• TASK TO CARRY OUT
Transcribe exactly, and only, the lines from the one containing "Task: Open the 江苏文化和旅游厅 link" through the end of the entries below, leaving the pictures out.

Saved entries
=======

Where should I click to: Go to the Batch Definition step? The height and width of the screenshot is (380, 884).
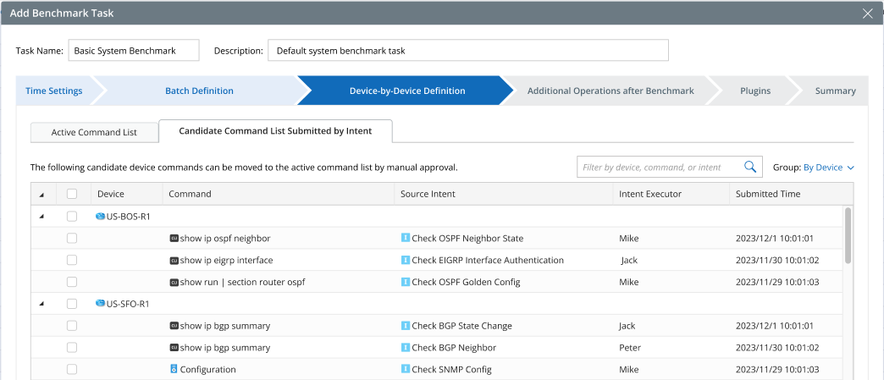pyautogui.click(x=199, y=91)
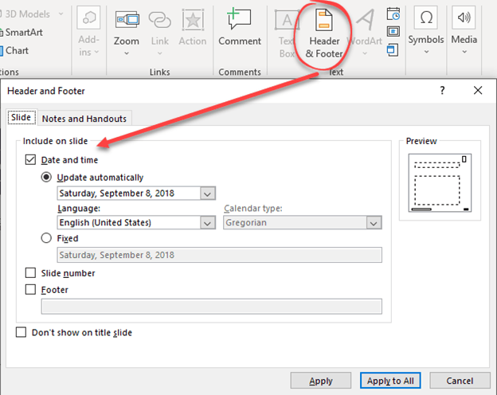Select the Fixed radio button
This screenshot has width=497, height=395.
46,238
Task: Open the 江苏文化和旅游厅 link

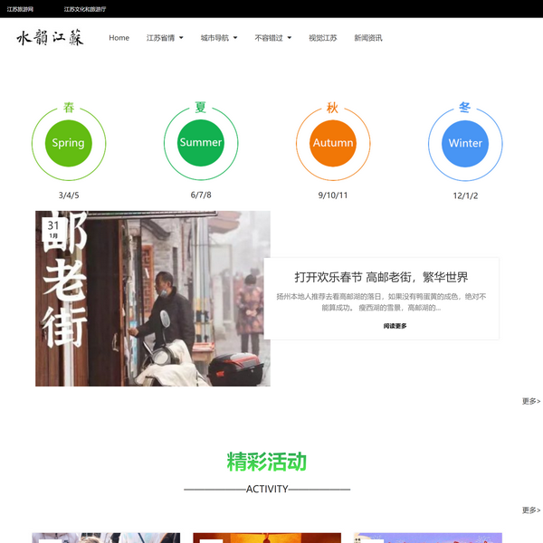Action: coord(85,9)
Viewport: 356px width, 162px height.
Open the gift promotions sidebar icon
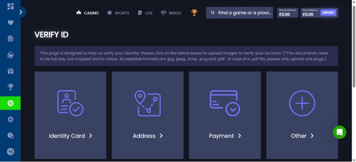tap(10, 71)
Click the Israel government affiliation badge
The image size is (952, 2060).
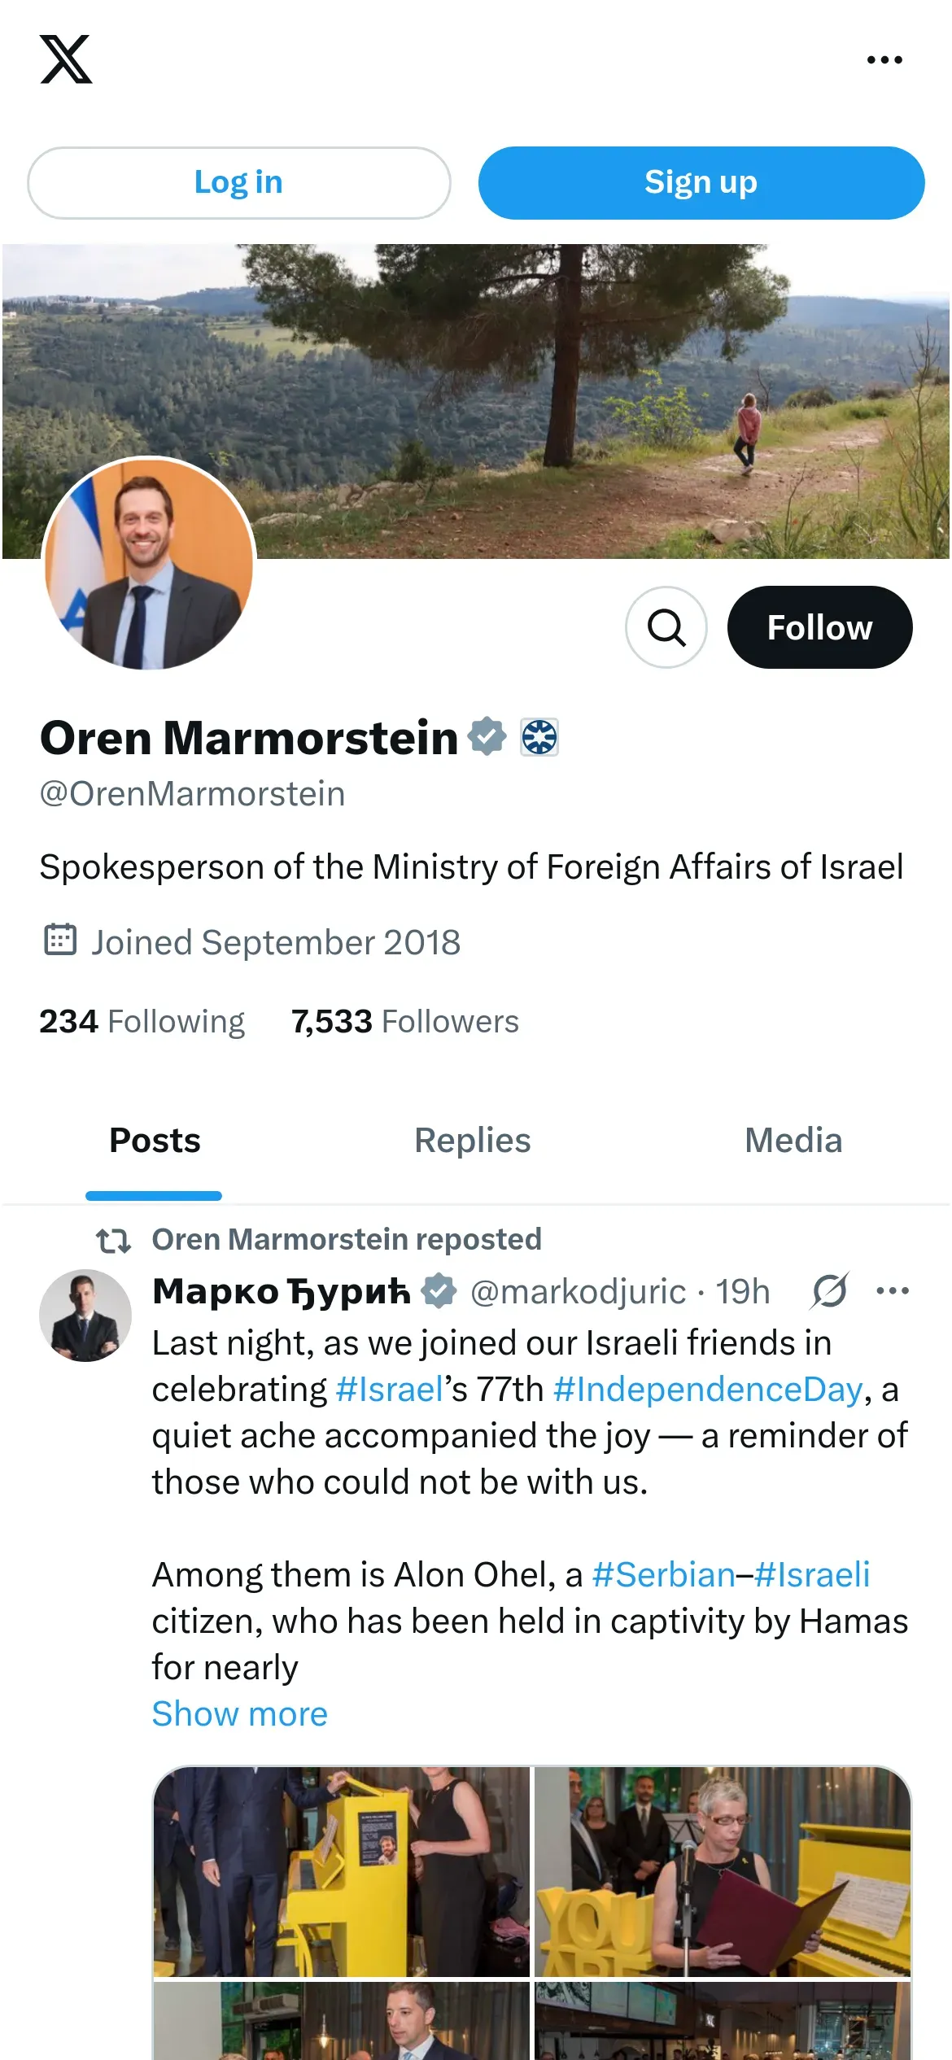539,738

=======

• PROBLEM SOLUTION
Task: Open the 江苏文化和旅游厅 link

Action: coord(85,9)
Viewport: 356px width, 162px height.
Open the gift promotions sidebar icon
tap(10, 71)
Click the Israel government affiliation badge
The image size is (952, 2060).
539,738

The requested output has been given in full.